### Text to read

※ ※ ※

CCONCORD, N.C. — Column/photos By Tom Baker — For a motorsports fan, the Sunday of Memorial Day Weekend is one of, if not the biggest racing weekends of the year. When I was young, that day meant going to see short track modifieds and supermodifieds in the Port City 150 at the Oswego Speedway and then coming home to watch the Indy 500, which was televised on a tape delay basis on ABC at that time in the 1970’s.
More recently, it’s become the ultimate buffet of speed. You can eat breakfast with F1’s majestic Grand Prix of Monaco, then have lunch watching the Indy 500 and enjoy a nice dinner during the four-hour NASCAR endurance test that is the Coca Cola 600.
This year, I watched the F1 race and the first 50 laps or so of the Indy 500 at home before heading to Charlotte to cover the Coke 600. The track plays the Indy 500 in the media center for us so we don’t miss any of the action in that event.
Let’s reflect back across the day and talk about the highlights of each event and come up with a grade.
F1 GRAND PRIX OF MONACO
Things got weird almost immediately in this race, as the race started in the rain but then was stopped when the rain got heavy. Charles Leclerc was the early leader and looked like he was going to be hard to beat until his team’s pit strategy completely infuriated him and took him out of a top spot he would never regain. Ferrari seems to be on a bit of a roll with regard to poor pit strategy and today was no different. Though they would contend in the top five, they let the win get away.
The win that slipped away from Ferrari ended up going to Red Bull. Sergio Perez drove a magnificent race, as did his teammate Max Verstappen. At the end, it was Perez taking the checkered flag for his first Monaco win. Carlos Sainz did gain Ferrari a runner-up finish with Verstappen holding onto third and Leclerc fourth at the stripe.

※ ※ ※

### Recorded information
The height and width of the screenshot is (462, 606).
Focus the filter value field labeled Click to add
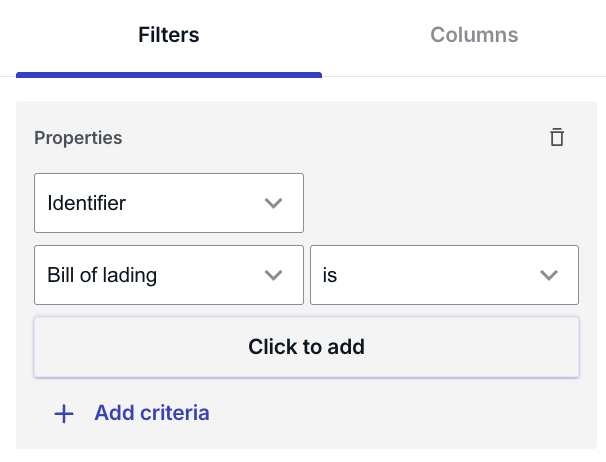pos(306,347)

※ ※ ※

### Requirements
**1.** Using the racing column, explain how the writer was able to keep following the Indy 500 after leaving home for Charlotte.
**2.** Reproduce the part of the racing column starting at "Let’s reflect back" and ending at "win get away.".

### Response list
**1.** The track shows the Indy 500 in the media center, so the writer could keep watching it while there to cover the Coke 600 and not miss any of the action.

**2.**
Let’s reflect back across the day and talk about the highlights of each event and come up with a grade.
F1 GRAND PRIX OF MONACO
Things got weird almost immediately in this race, as the race started in the rain but then was stopped when the rain got heavy. Charles Leclerc was the early leader and looked like he was going to be hard to beat until his team’s pit strategy completely infuriated him and took him out of a top spot he would never regain. Ferrari seems to be on a bit of a roll with regard to poor pit strategy and today was no different. Though they would contend in the top five, they let the win get away.